An open top bus took players and management from Albyn Place, along Union Street to Aberdeen Town House for a civic reception hosted by the city’s Lord Provost.
Around 40,000 supporters travelled to Glasgow last weekend to watch their team clinch the Scottish League Cup in a penalty shoot out after a 0-0 draw with Inverness Caledonian Thistle at Celtic Park.
Similar numbers turned out today to celebrate the club’s first major trophy for 19 years and the parade was hailed as a success by police.
The trophy was presented to fans at Pittodrie stadium yesterday before Aberdeen’s victory over Kilmarnock, but players and fans were given a proper chance to celebrate this afternoon.

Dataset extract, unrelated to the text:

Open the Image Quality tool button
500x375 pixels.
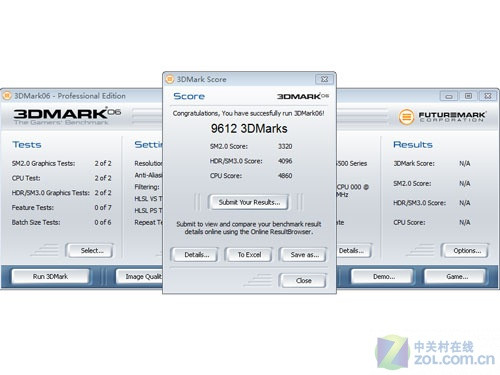pyautogui.click(x=140, y=276)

Before setting off on the parade manager Derek McInnes said: “We’ve all seen the scenes of Union Street in the past. I think it’s a special moment and it’s also good to create that special bond between the players and the fans. It’s recognition that the players have done well this season.”

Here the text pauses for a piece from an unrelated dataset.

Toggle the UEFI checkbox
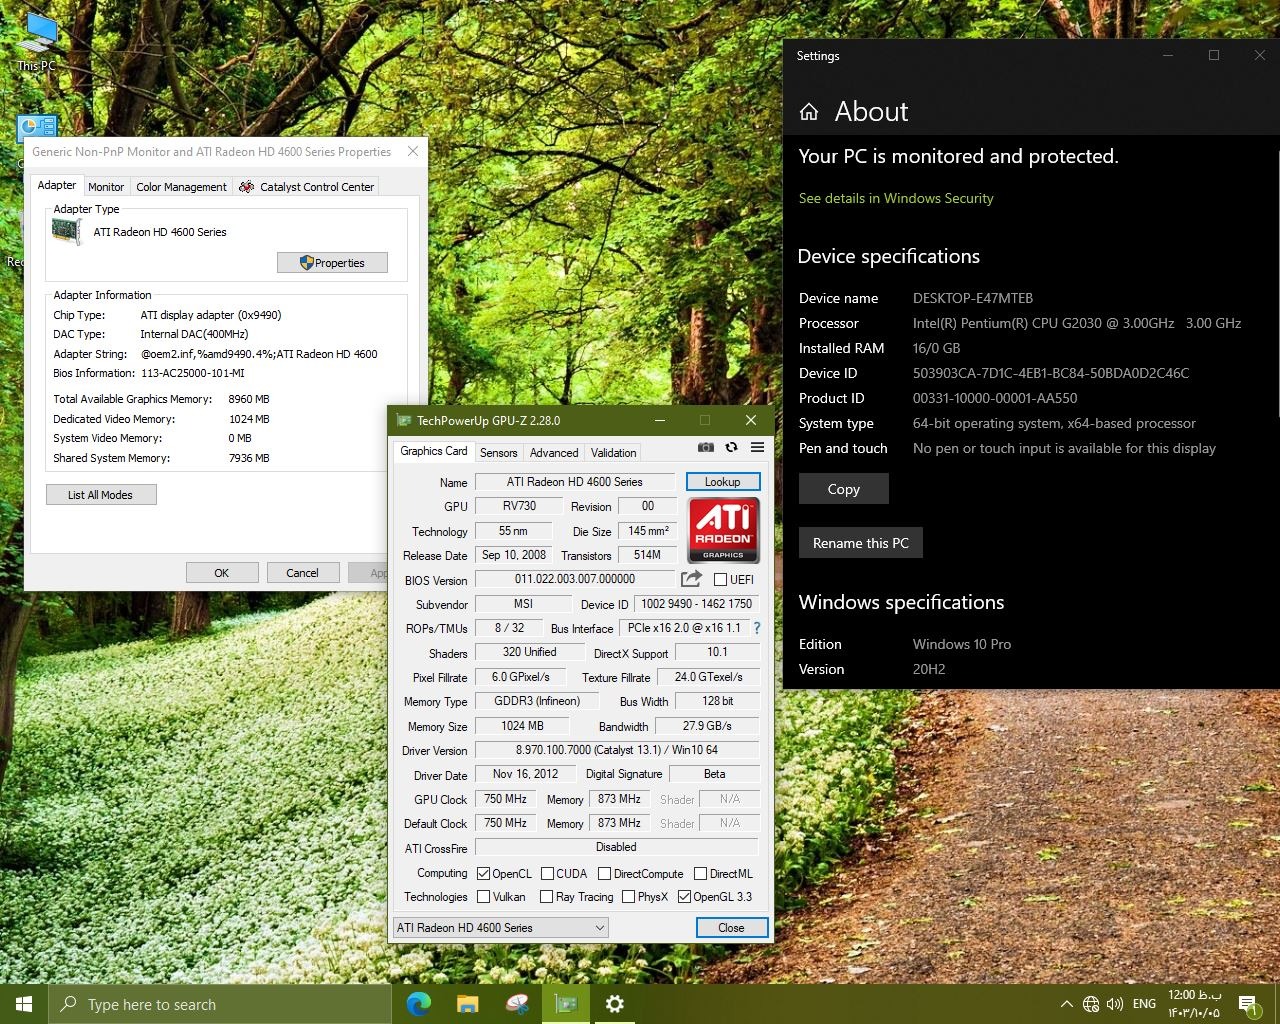 pyautogui.click(x=720, y=580)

Stewards were brought in to supervise the event due to the number of people that turned out. Aberdeen City councillors agreed last week that £25,000 from the city’s Common Good Fund should be made available to fund the parade.

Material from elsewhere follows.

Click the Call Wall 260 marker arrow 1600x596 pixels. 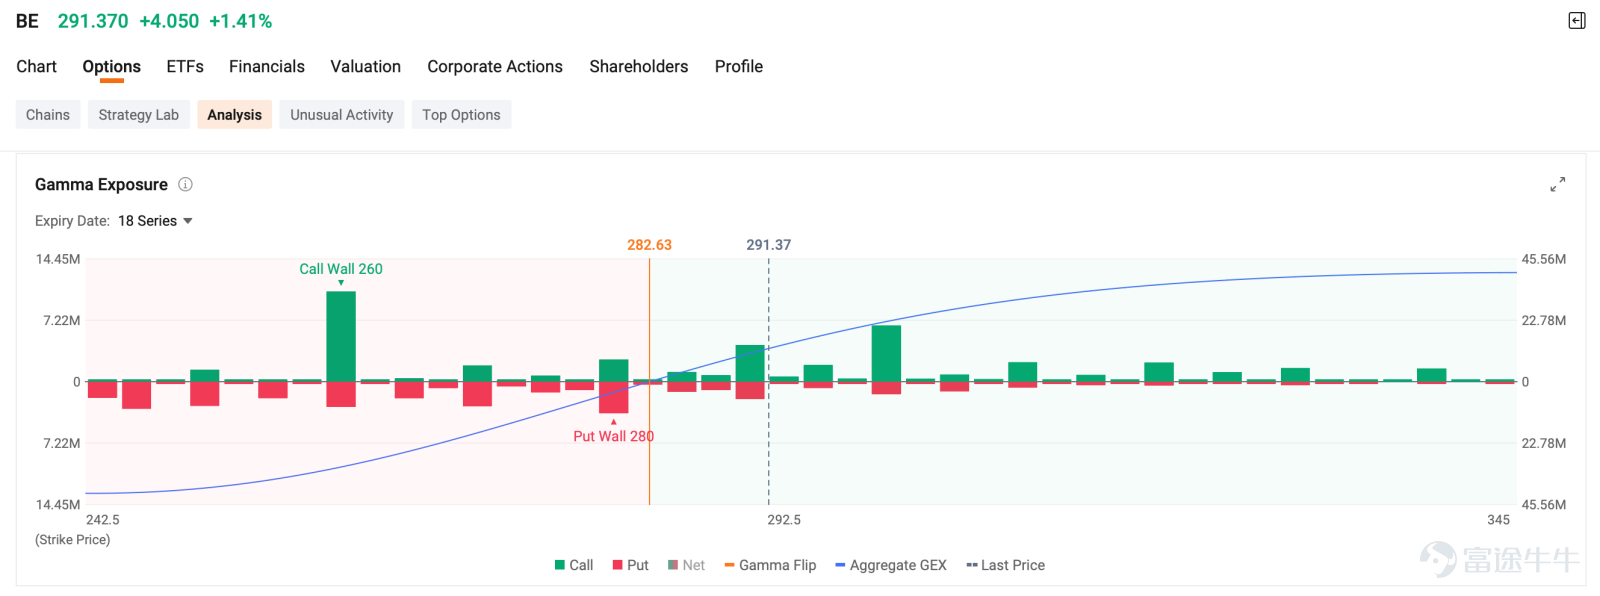coord(341,283)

Lord Provost George Adam said: “We’ve waited a long time to see another open-top bus parade down Union Street. It’s great that we can keep this tradition alive and give the whole Red Army the chance to see their heroes with the trophy.”
Chief Inspector Graeme Mackie said the parade was a credit to Aberdeen fans.
“As anticipated the event has gone extremely well from a policing perspective and it was fantastic to see the fans enjoying such a great atmosphere in a responsible manner,” he said.
“It was good to see the crowds enjoy themselves and it was an excellent effort by everyone involved.”
Aberdeen supporters could be given further reason to celebrate later in the day in the music charts. The 1980s Human League hit Don’t You Want Me Baby has been adopted by supporters who change the chorus to ‘’Peter Pawlett, Baby’’ at matches.
A social media campaign to get the single to the top of the charts swelled following the League Cup victory last Sunday and was in the top 10 of midweek charts.
Jo Callis, who co-wrote the original hit in 1981 told BBC Radio Scotland: “It’s quite a surprise really, it’s fantastic, unbelievable.
“It’s always been a minor ambition for someone to take one of your tunes and use it as a football chance. It’s a little bit of a dream come true all round I guess.”